[Data items]
———
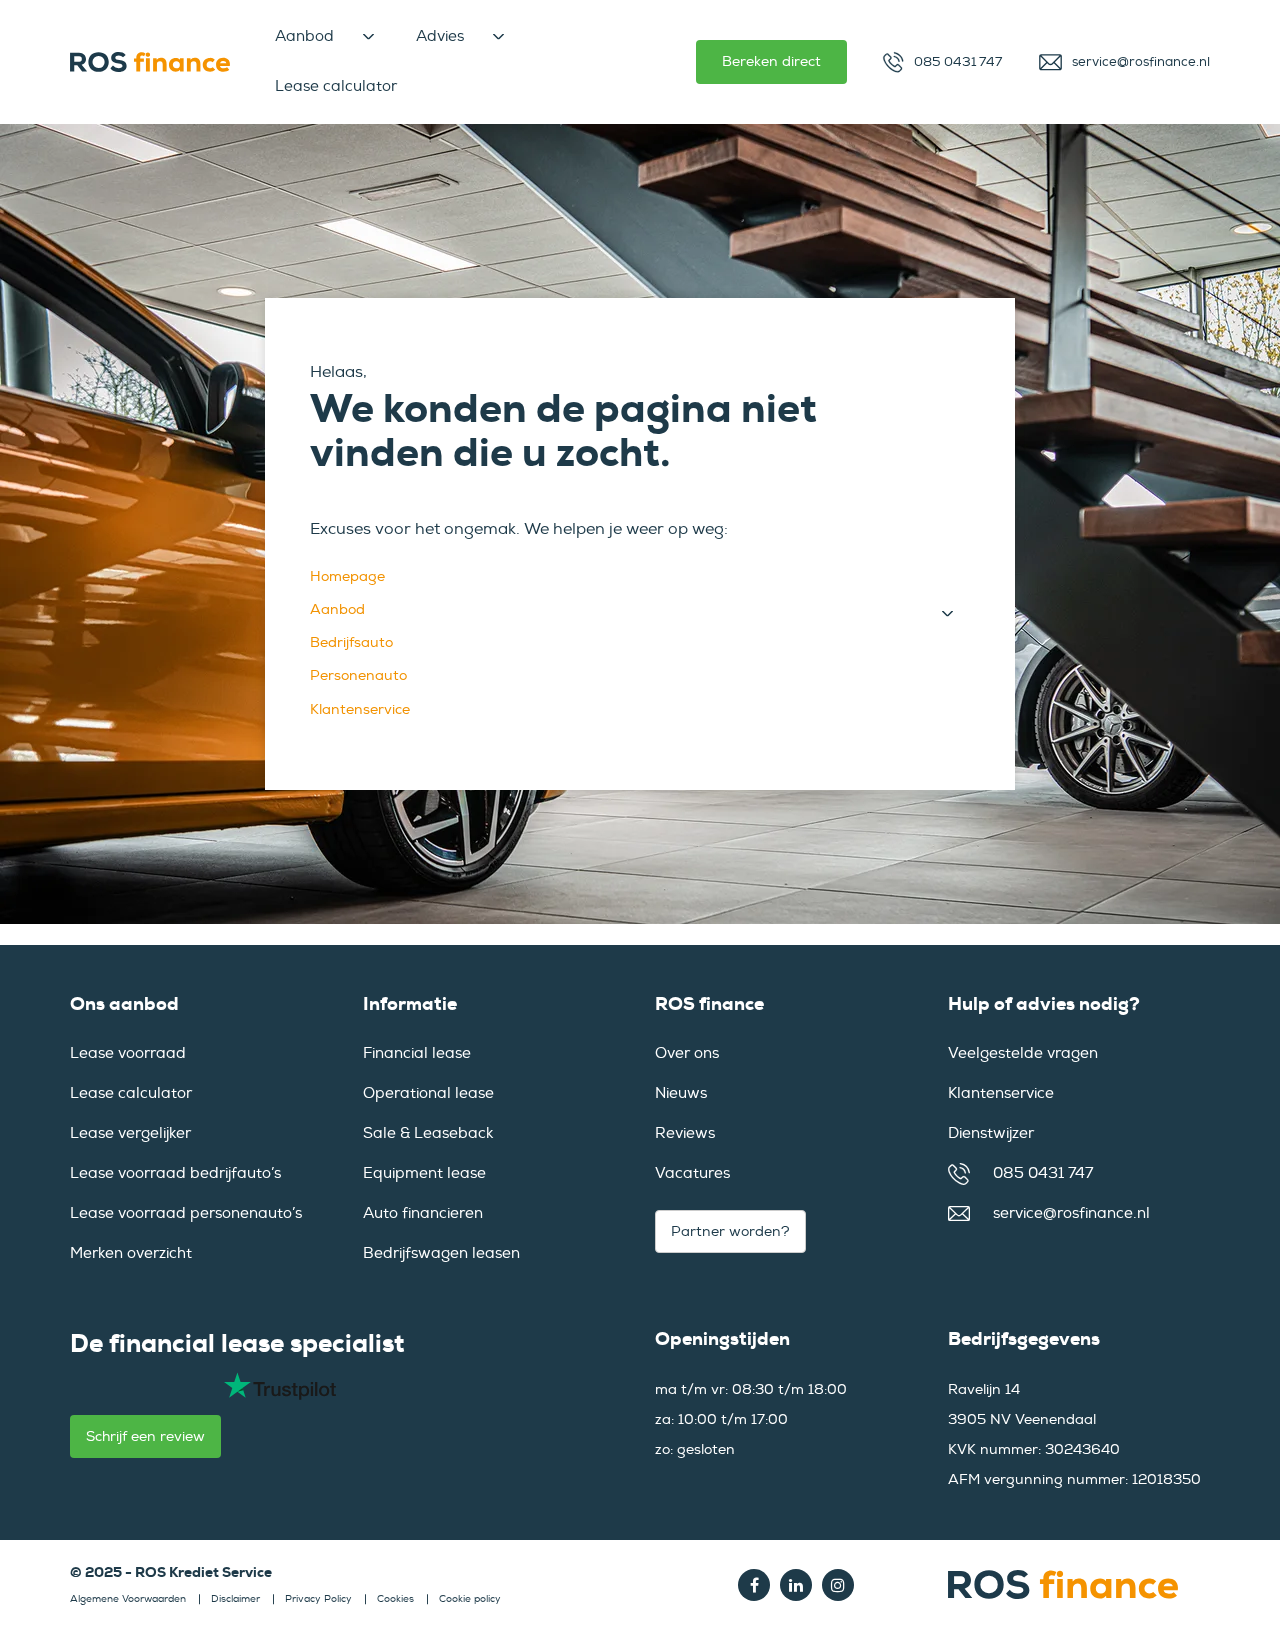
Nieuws (681, 1093)
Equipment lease (424, 1173)
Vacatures (692, 1173)
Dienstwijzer (991, 1133)
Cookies (395, 1599)
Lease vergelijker (130, 1133)
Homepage (347, 576)
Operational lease (428, 1093)
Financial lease (417, 1053)
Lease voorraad (128, 1053)
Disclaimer (235, 1599)
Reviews (685, 1133)
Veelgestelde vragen (1023, 1053)
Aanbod (304, 36)
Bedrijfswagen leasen (441, 1253)
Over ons (687, 1053)
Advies (440, 36)
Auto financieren (423, 1213)
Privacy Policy (318, 1599)
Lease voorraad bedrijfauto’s (175, 1173)
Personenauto (358, 675)
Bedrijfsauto (351, 642)
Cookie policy (470, 1599)
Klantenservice (360, 709)
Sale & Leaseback (428, 1133)
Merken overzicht (131, 1253)
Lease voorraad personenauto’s (186, 1213)
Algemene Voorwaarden (128, 1599)
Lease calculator (336, 86)
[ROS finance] (150, 62)
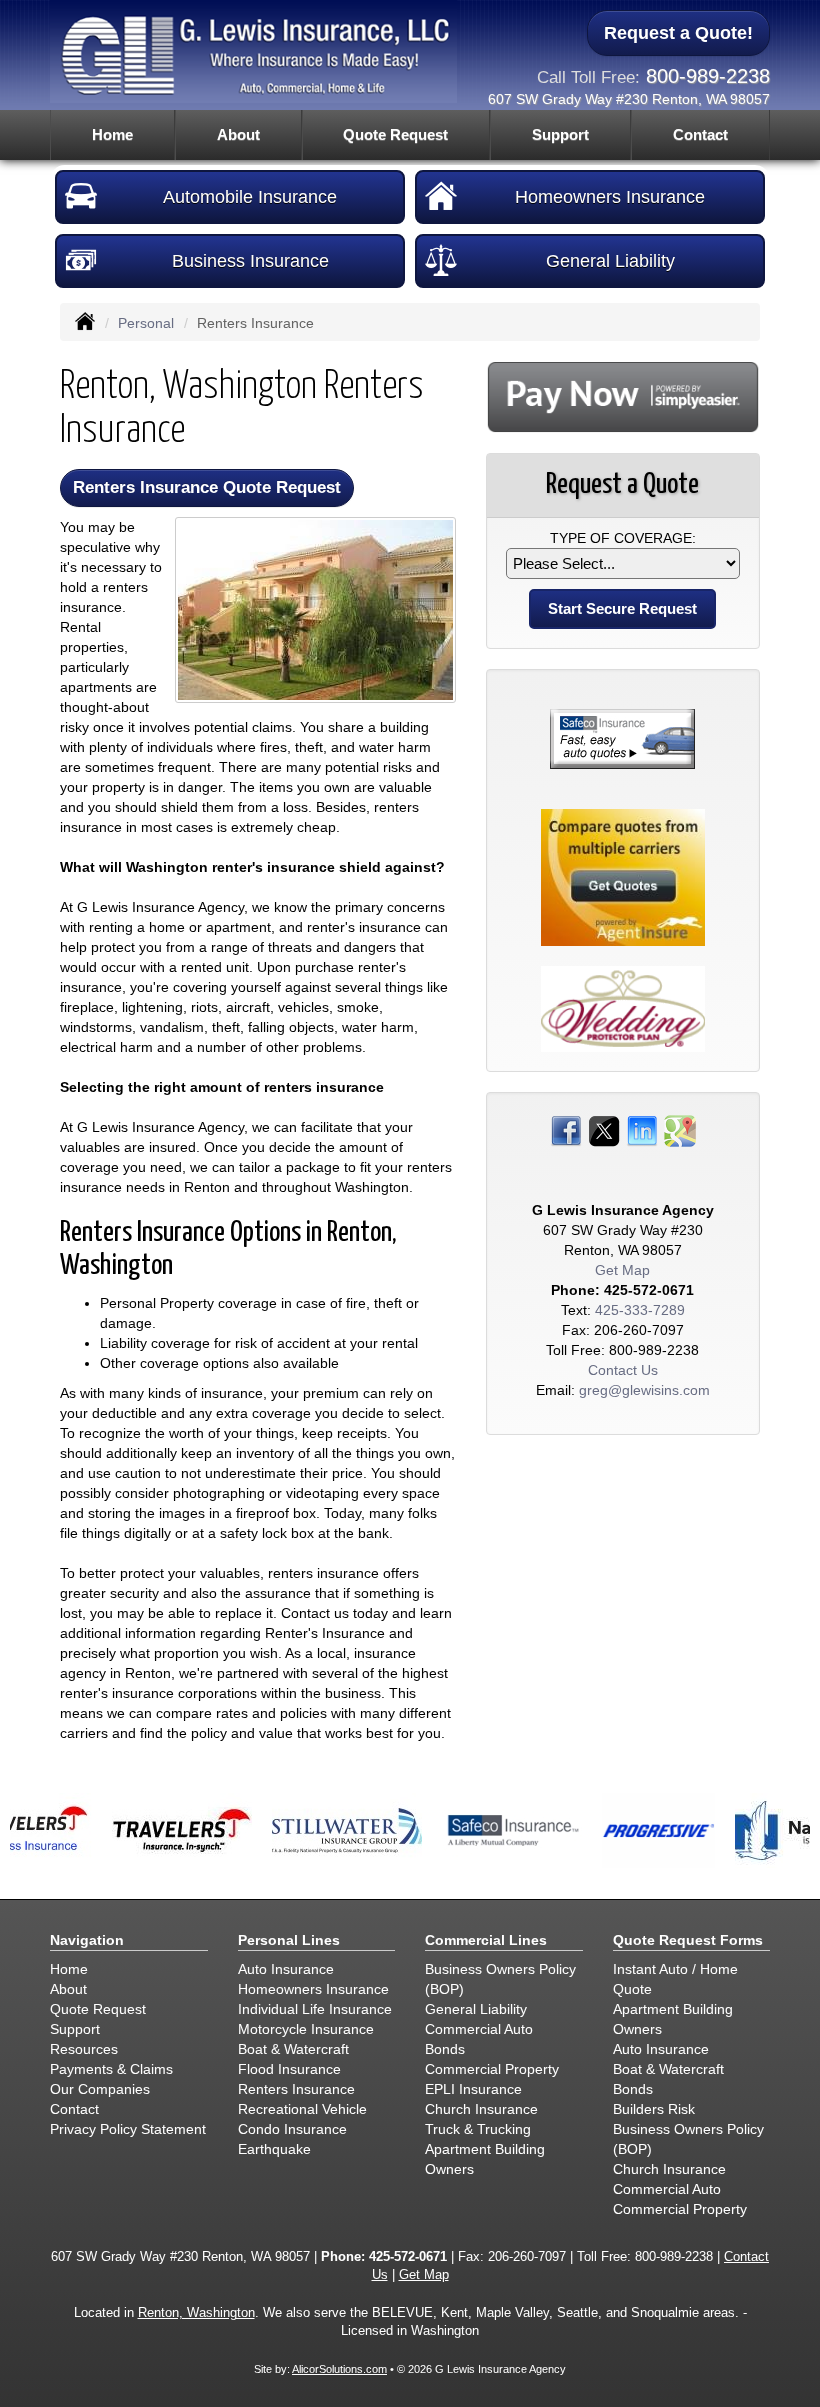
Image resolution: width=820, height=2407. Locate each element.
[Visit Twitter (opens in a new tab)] (604, 1130)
———
• WORK ORDER: Filter the records above and return every line that holds the word "voorraad".

• RESULT FOR THIS EXERCISE:
Lease voorraad (128, 1053)
Lease voorraad bedrijfauto’s (175, 1173)
Lease voorraad personenauto’s (186, 1213)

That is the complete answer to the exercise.